These are the key concepts you need to understand to accurately answer the question.

Enthalpy
Enthalpy is a measure of the total energy of a system, including internal energy and energy required to make space for it by displacing its surroundings. It's an important concept when understanding reactions, particularly those involving phase transitions. The change in enthalpy, \( \Delta H \), indicates whether a reaction absorbs or releases heat. - **Exothermic Reactions**: These release heat, resulting in a negative \( \Delta H \). Due to the system losing energy to its surroundings, the enthalpy decreases.- **Endothermic Reactions**: These absorb heat, leading to a positive \( \Delta H \).

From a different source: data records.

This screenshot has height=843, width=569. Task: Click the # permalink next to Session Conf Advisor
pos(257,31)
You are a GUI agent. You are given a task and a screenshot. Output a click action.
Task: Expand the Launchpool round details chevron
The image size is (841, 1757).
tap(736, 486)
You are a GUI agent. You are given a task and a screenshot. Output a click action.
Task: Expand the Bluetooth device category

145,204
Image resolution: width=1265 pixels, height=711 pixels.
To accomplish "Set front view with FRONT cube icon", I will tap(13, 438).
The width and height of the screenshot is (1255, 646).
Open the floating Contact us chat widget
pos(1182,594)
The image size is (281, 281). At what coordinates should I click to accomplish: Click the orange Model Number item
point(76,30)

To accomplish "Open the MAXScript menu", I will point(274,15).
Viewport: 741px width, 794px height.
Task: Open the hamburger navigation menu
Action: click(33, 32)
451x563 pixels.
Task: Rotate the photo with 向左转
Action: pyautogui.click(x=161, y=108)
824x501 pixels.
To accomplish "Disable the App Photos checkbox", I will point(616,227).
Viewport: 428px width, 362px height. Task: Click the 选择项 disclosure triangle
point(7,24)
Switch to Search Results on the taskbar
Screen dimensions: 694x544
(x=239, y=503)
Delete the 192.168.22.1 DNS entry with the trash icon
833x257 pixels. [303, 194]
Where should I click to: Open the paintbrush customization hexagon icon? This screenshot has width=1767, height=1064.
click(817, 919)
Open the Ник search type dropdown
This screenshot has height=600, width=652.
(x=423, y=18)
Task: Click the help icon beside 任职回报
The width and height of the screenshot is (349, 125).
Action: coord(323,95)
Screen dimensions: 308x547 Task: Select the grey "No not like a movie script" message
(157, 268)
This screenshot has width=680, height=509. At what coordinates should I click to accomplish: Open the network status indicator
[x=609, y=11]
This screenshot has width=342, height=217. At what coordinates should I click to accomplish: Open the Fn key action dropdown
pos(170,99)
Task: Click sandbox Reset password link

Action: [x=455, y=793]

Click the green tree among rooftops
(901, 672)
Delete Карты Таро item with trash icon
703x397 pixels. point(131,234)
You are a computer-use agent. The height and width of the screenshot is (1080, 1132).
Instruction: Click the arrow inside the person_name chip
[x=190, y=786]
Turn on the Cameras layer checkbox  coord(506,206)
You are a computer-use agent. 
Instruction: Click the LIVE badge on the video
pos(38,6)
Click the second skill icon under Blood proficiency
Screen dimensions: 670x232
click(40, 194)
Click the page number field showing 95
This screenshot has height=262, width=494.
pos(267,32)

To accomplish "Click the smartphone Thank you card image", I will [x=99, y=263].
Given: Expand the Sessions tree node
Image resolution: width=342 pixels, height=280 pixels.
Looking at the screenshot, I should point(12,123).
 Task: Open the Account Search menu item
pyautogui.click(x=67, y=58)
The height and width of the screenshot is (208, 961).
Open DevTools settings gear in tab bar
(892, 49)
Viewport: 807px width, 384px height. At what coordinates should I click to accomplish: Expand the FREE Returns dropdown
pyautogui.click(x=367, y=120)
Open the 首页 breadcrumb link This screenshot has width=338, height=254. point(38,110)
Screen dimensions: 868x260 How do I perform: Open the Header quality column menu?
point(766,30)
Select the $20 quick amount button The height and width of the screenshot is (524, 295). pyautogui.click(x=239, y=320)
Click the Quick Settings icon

The system captures energy, increasing its enthalpy.For the transition from the \( \alpha \) to the \( \beta \) form of phosphorus, the negative change in enthalpy means the process is exothermic. Thus, the \( \beta \) form of phosphorus is more stable and energetically favorable under the given conditions, resulting in the release of heat as the \( \alpha \) form converts.
Entropy
Entropy, represented by the symbol \( \Delta S \), refers to the degree of randomness or disorder in a system. In chemical processes, a change in entropy indicates how the arrangement of molecules has changed in terms of order.- **Increased Order**: When a system becomes more ordered, entropy decreases, showing a negative \( \Delta S \).- **Increased Disorder**: Conversely, chaos in the system raises entropy, resulting in a positive \( \Delta S \).During the transformation of phosphorus from the \( \alpha \) form to the \( \beta \) form, the change in entropy is negative. This implies the \( \beta \) structure is more organized compared to the \( \alpha \) form. Despite spontaneous processes frequently leading to increased disorder, in this case, under specific conditions, increased order is more favorable, which is highlighted by the \( \beta \) form's decreased entropy.
Phase transition
Phase transitions are changes of matter from one state to another, such as solid to liquid, liquid to gas, and vice versa. They occur when external conditions like temperature and pressure change. The study of phase transitions often involves enthalpy and entropy to describe the energy and order changes.- **Typical Transitions**: These include melting, freezing, sublimation, and condensation.- **Solid-Solid Transition**: As seen in the phosphorus example, where both phases are solid, but they differ in molecular arrangement.In the studied transition between the \( \alpha \) and \( \beta \) forms of phosphorus, the phenomenon is a solid-solid phase transition. Even though both forms consist of \( \text{P}_4 \) molecules, their differing arrangements signify a change in molecular configuration and energy states. This transition reflects key thermodynamic principles — including the release of heat (negative \( \Delta H \)) and a move towards a more ordered structure (negative \( \Delta S \)). Phase transitions are crucial for understanding many natural and industrial processes, illustrating the ever-present interplay between energy changes and molecular order.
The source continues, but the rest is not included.